→ What to do: Rewrite the stretch of records from the line containing "Screen dimensions: 625x522" through the line containing "tap(201, 172)", putting "GUI agent" wherever "computer-use agent" appears and changing nothing else. Omit the pictures from your version.
:: Rows
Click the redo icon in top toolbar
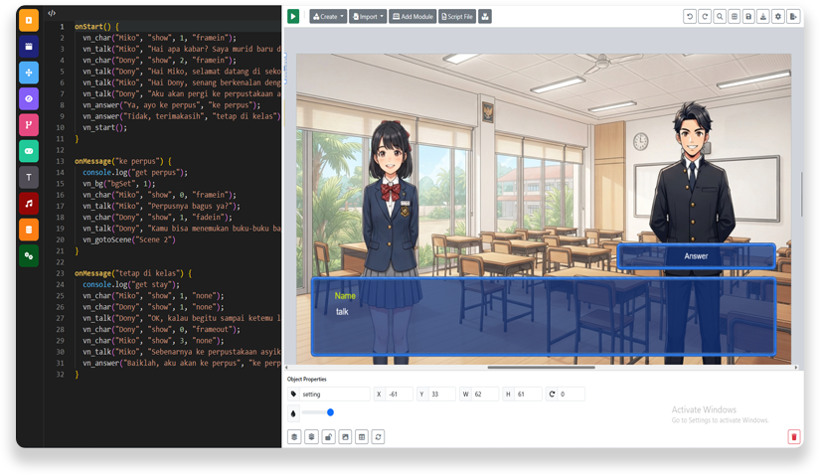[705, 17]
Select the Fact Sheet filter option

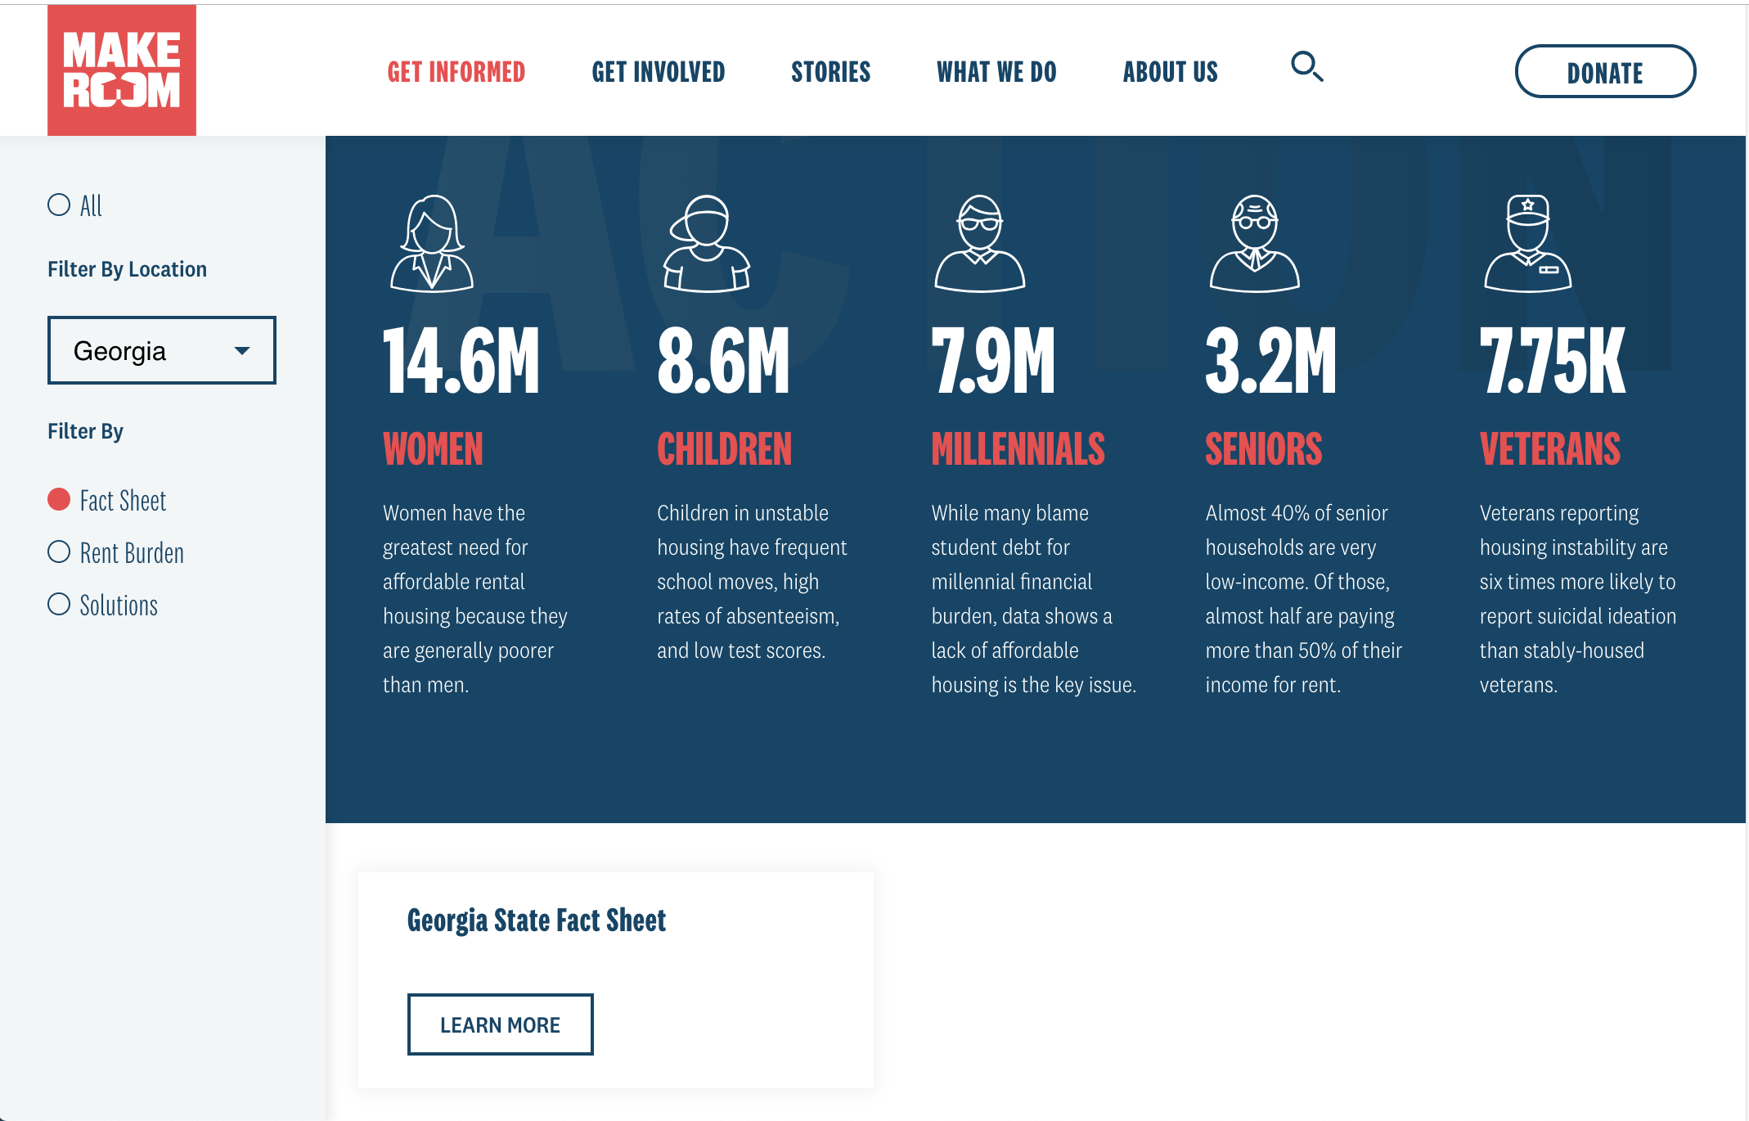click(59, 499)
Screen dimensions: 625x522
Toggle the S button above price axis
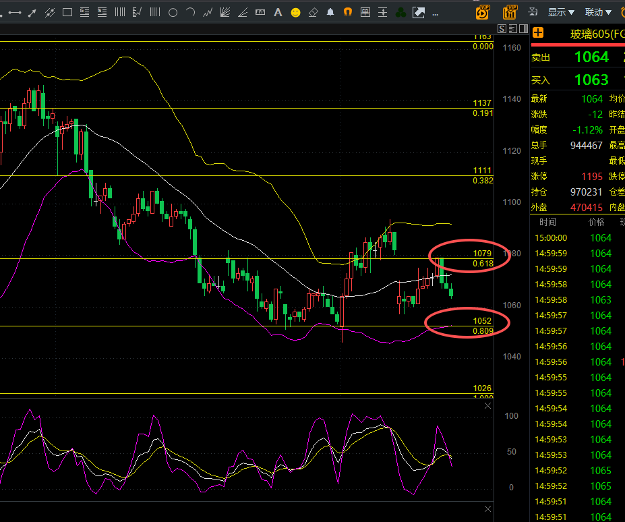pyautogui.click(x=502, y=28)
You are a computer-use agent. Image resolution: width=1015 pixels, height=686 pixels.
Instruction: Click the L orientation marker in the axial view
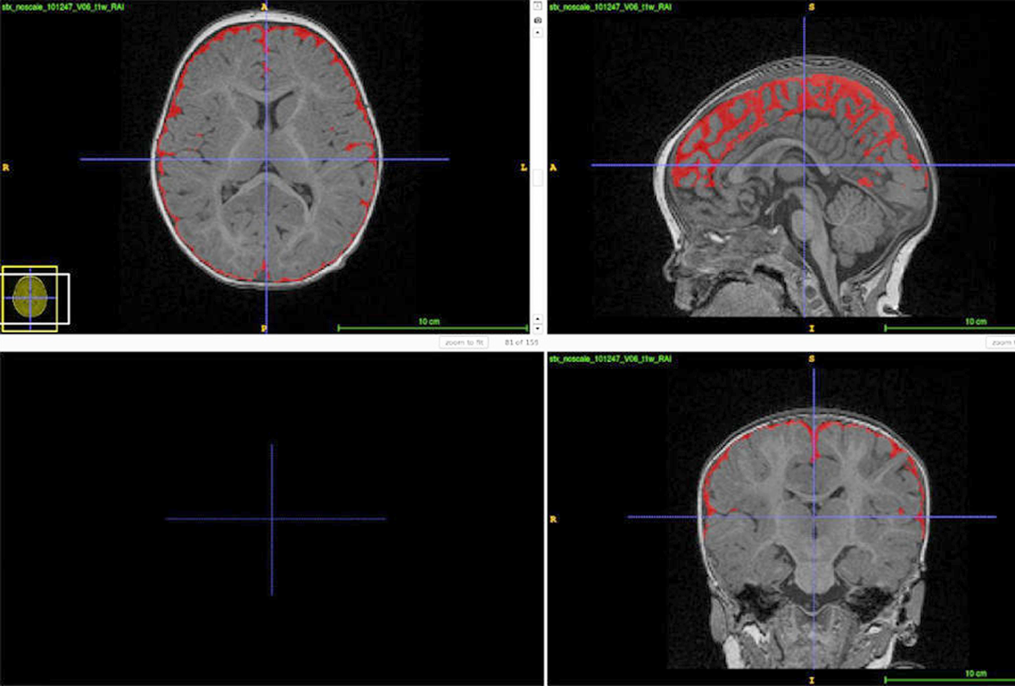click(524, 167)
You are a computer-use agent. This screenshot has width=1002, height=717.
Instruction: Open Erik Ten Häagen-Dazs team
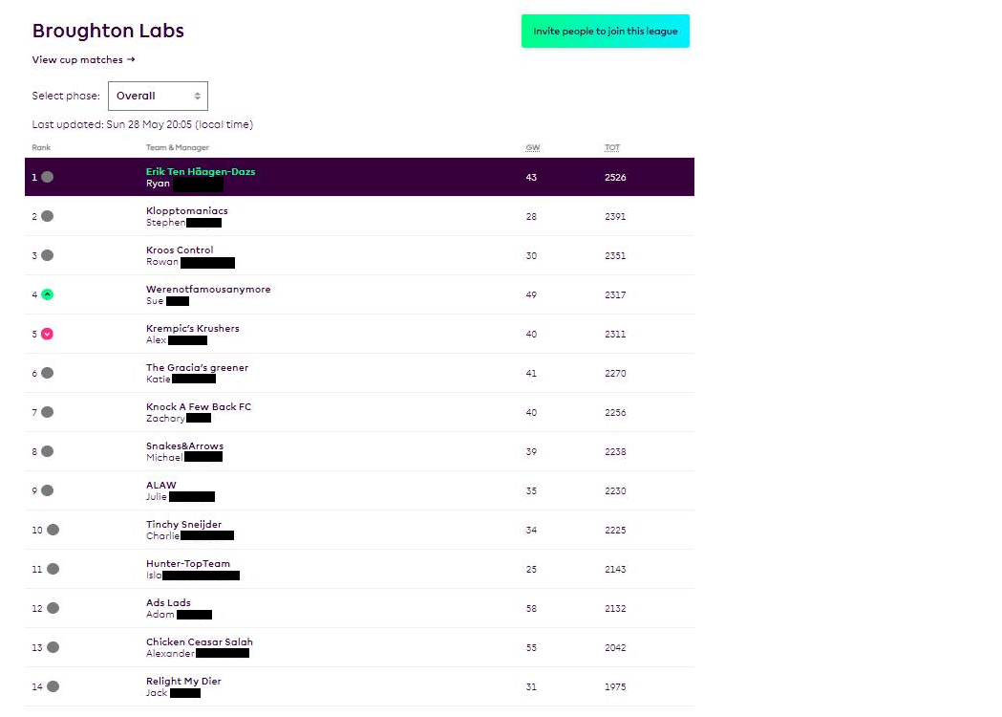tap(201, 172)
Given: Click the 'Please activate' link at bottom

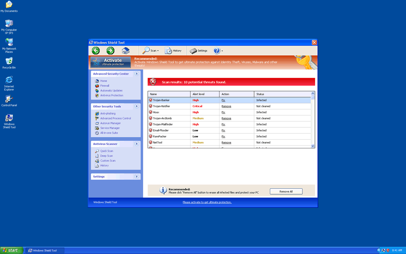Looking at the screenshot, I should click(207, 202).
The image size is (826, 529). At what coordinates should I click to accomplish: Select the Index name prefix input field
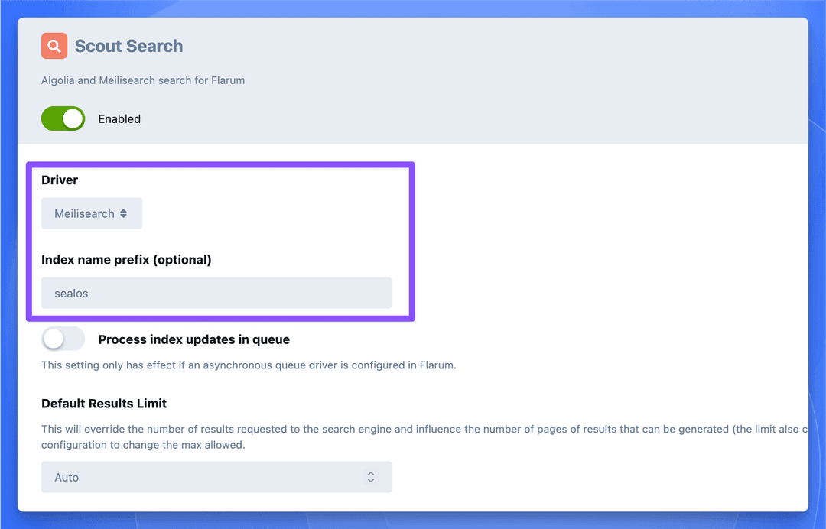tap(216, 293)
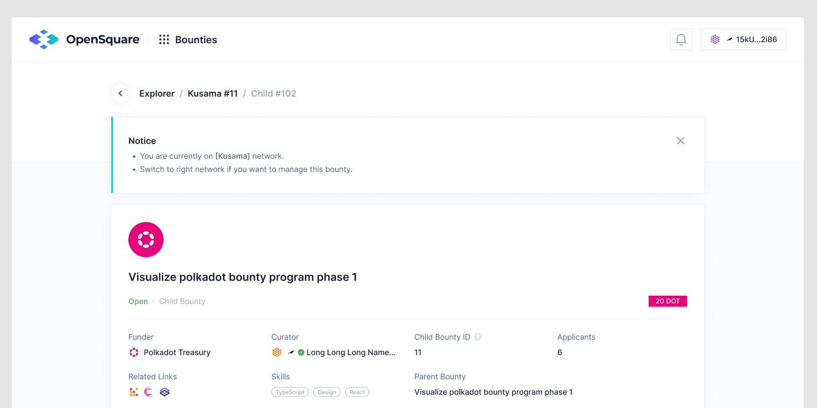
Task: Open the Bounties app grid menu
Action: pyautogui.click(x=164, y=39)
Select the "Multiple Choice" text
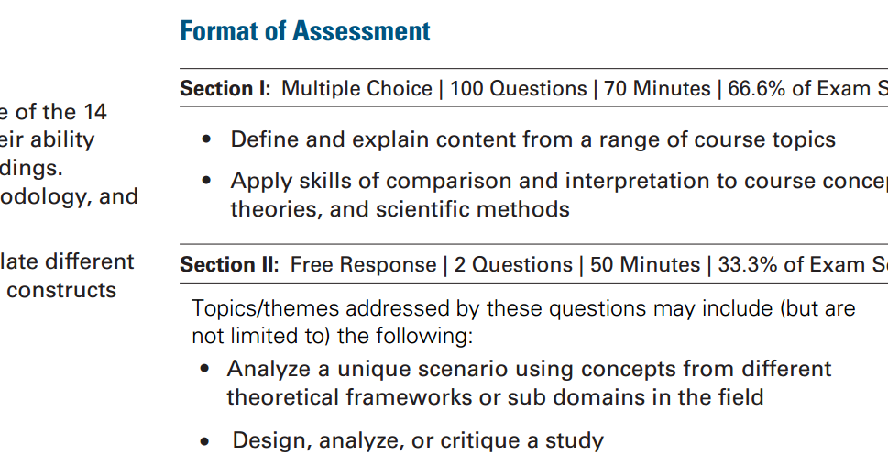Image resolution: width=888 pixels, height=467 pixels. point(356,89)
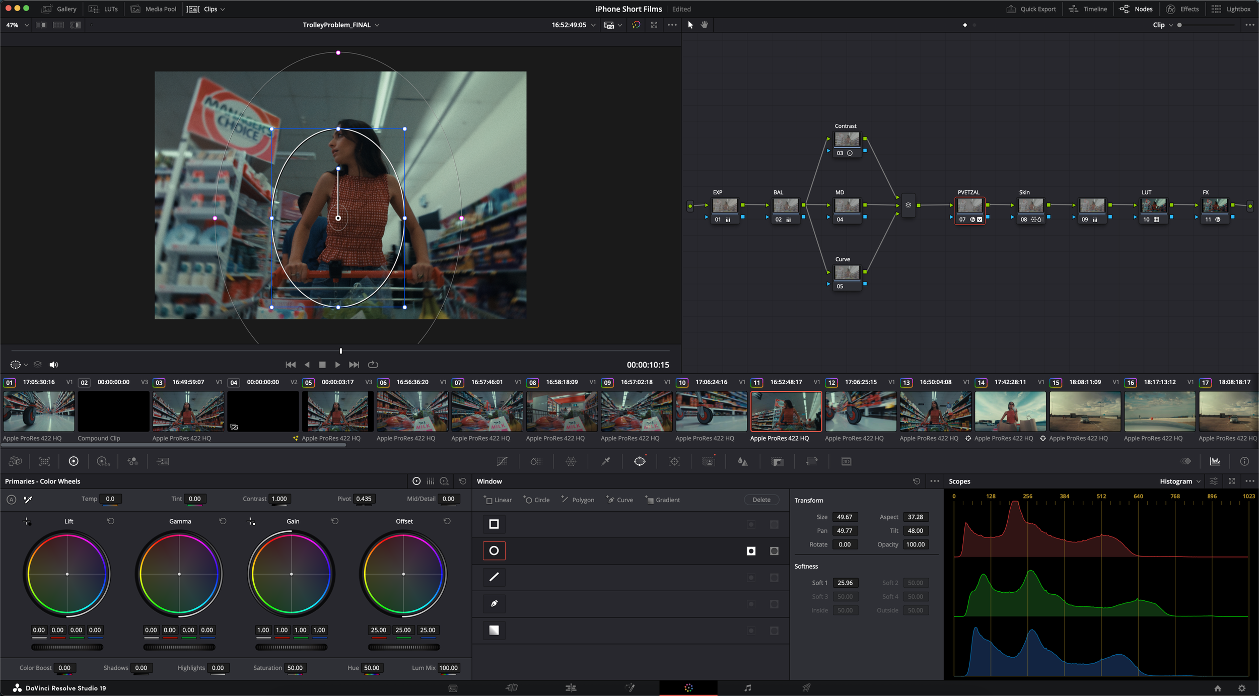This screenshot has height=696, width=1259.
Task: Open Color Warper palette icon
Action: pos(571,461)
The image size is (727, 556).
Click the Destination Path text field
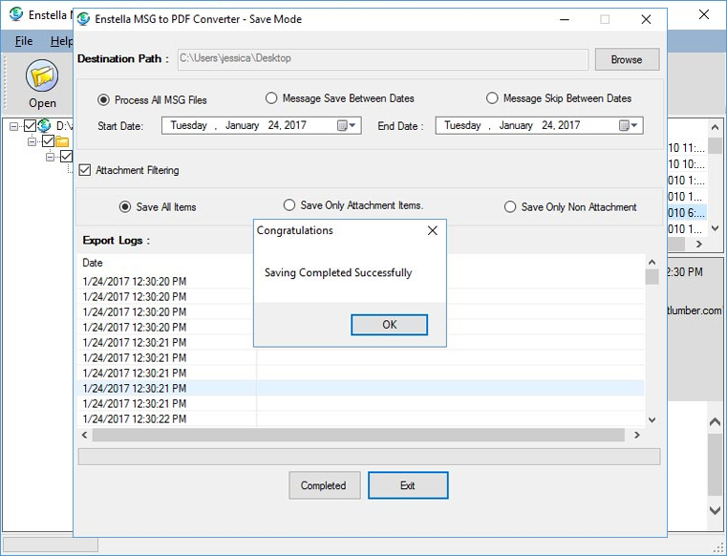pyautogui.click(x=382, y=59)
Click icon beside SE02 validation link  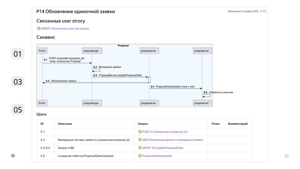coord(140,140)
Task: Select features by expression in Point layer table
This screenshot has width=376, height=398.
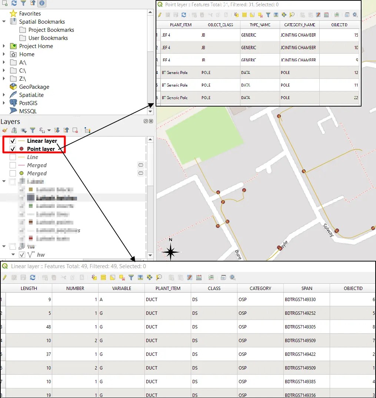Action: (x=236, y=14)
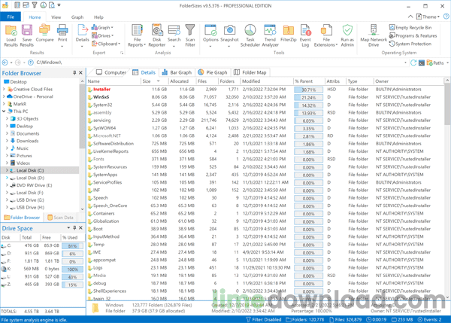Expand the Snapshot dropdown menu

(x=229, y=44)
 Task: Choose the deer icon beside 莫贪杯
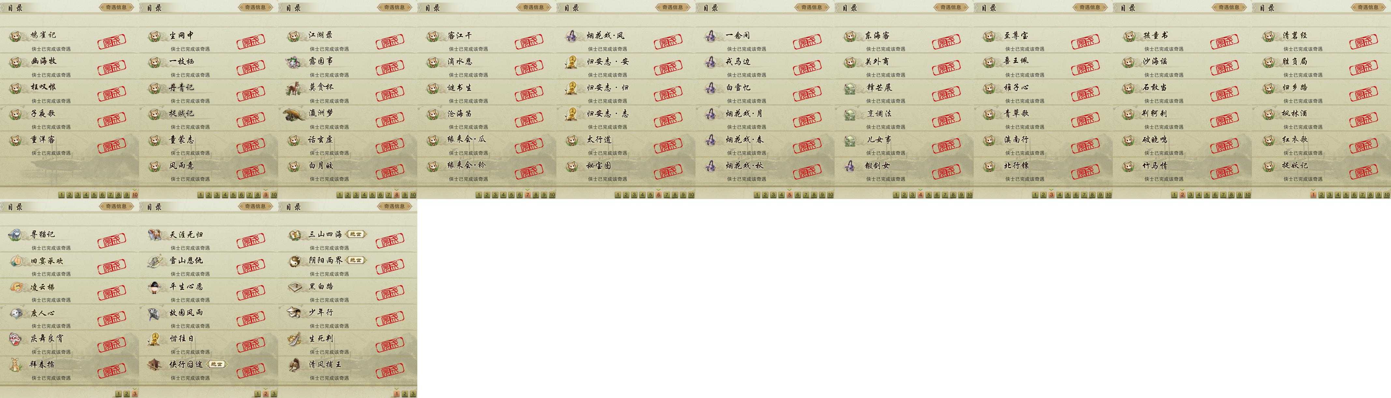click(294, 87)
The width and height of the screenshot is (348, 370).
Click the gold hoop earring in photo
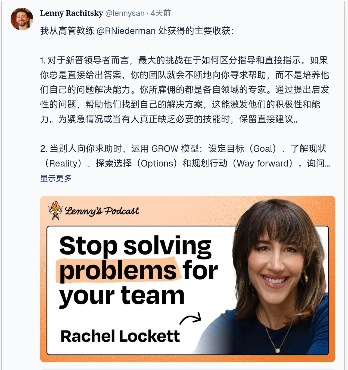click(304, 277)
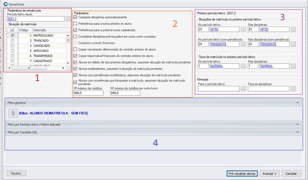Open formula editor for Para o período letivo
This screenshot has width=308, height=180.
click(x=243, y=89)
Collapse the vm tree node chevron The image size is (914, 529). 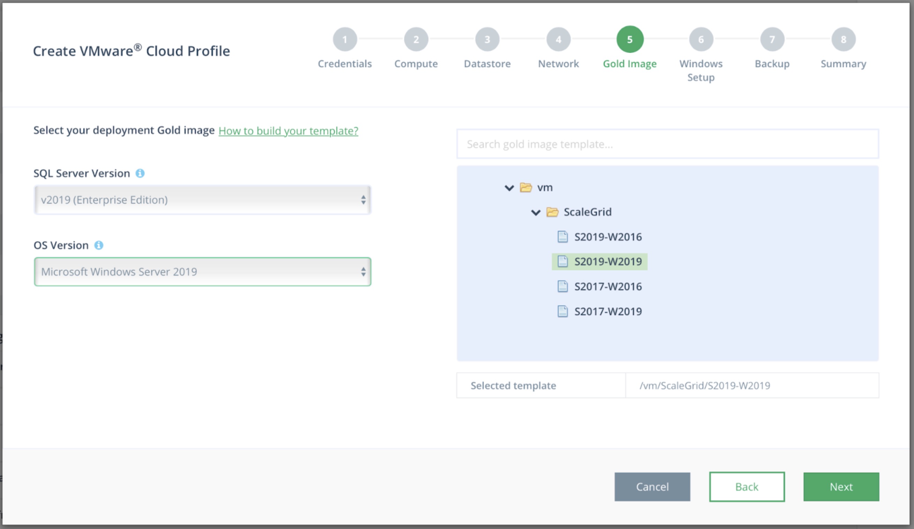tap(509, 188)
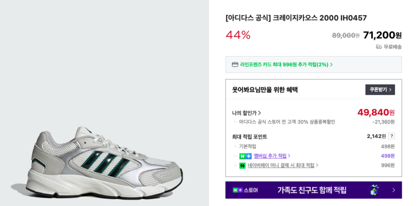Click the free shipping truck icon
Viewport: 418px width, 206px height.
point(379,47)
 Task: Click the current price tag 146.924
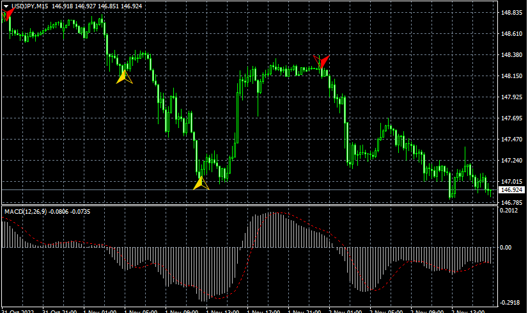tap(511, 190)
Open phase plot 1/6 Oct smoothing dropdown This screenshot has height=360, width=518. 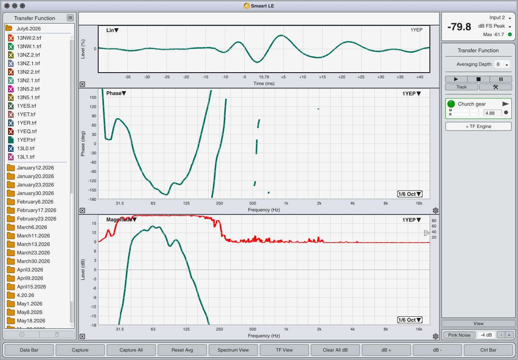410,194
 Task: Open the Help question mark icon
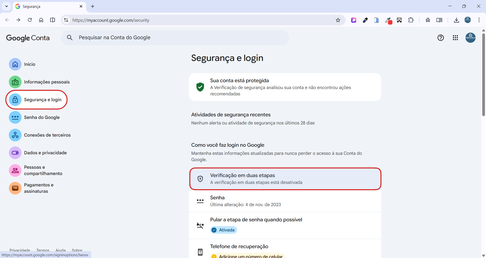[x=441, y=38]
::::
→ Task solution:
Screen dimensions: 625x522
Toggle the S button above price axis
pyautogui.click(x=502, y=28)
You are a GUI agent. Image resolution: width=1015 pixels, height=686 pixels.
Instruction: Click the L orientation marker in the axial view
click(524, 167)
You are a GUI agent. This screenshot has width=1002, height=717.
Instruction: Open Erik Ten Häagen-Dazs team
tap(201, 172)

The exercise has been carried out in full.